» Task details: How many lines in the rows below contain the string "height"? Reply with the number alone.

################

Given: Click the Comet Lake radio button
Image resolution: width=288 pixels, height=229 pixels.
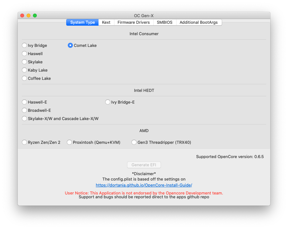Looking at the screenshot, I should (70, 45).
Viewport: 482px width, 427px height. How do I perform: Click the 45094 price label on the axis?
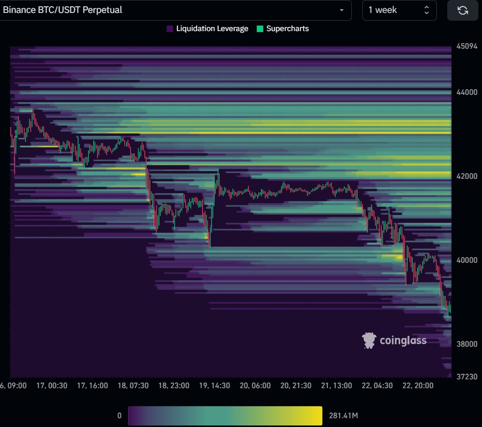466,46
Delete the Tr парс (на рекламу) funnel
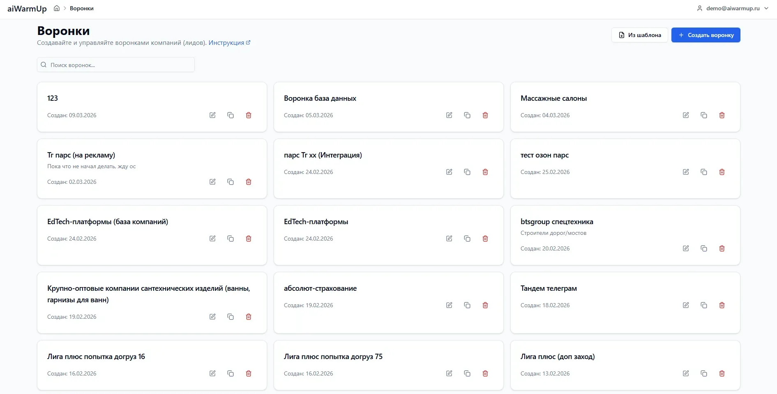 pyautogui.click(x=249, y=182)
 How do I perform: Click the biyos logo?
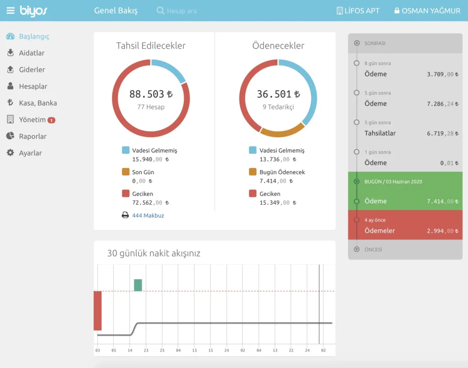click(x=33, y=11)
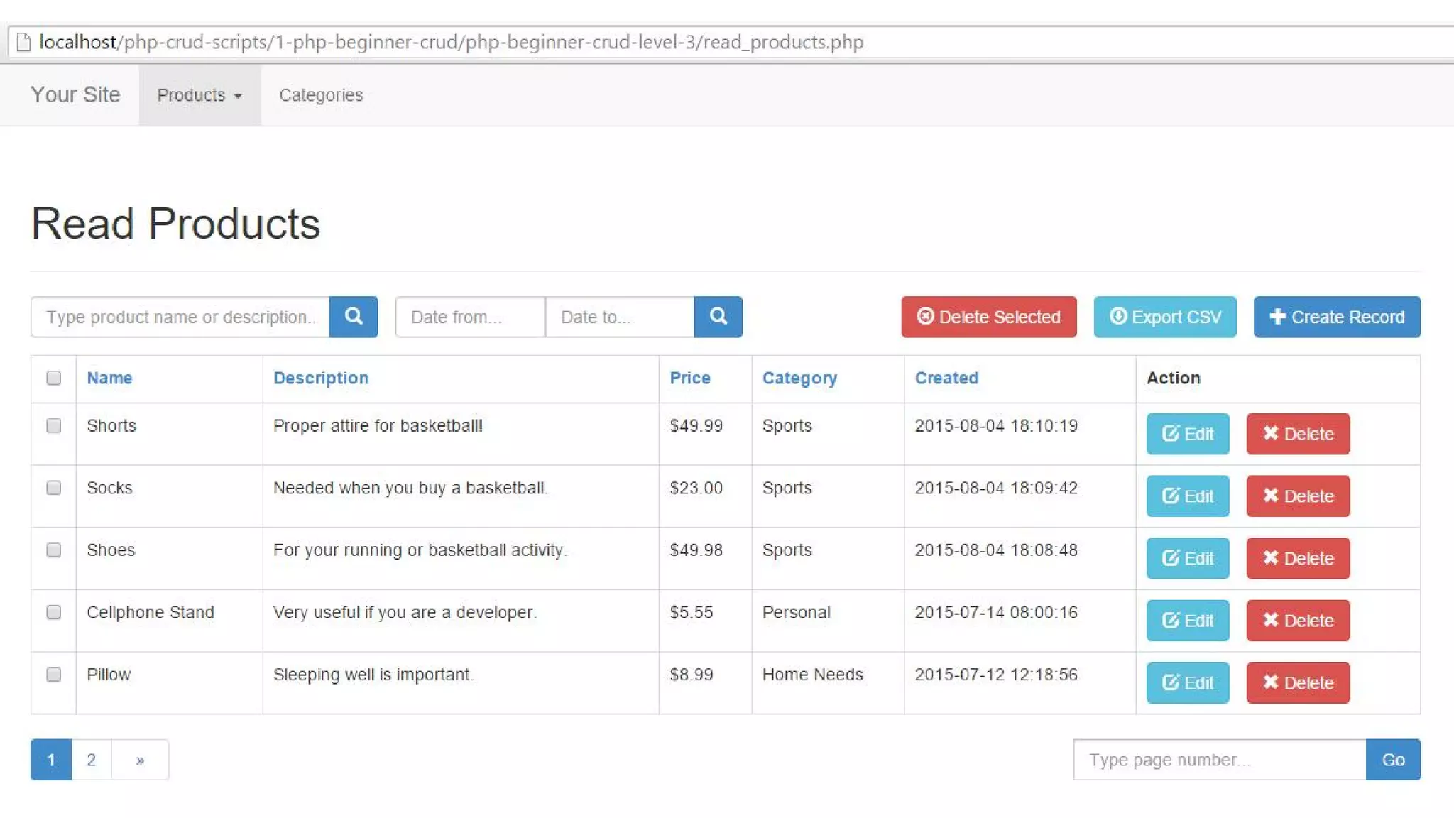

################

» Solved exercise: 2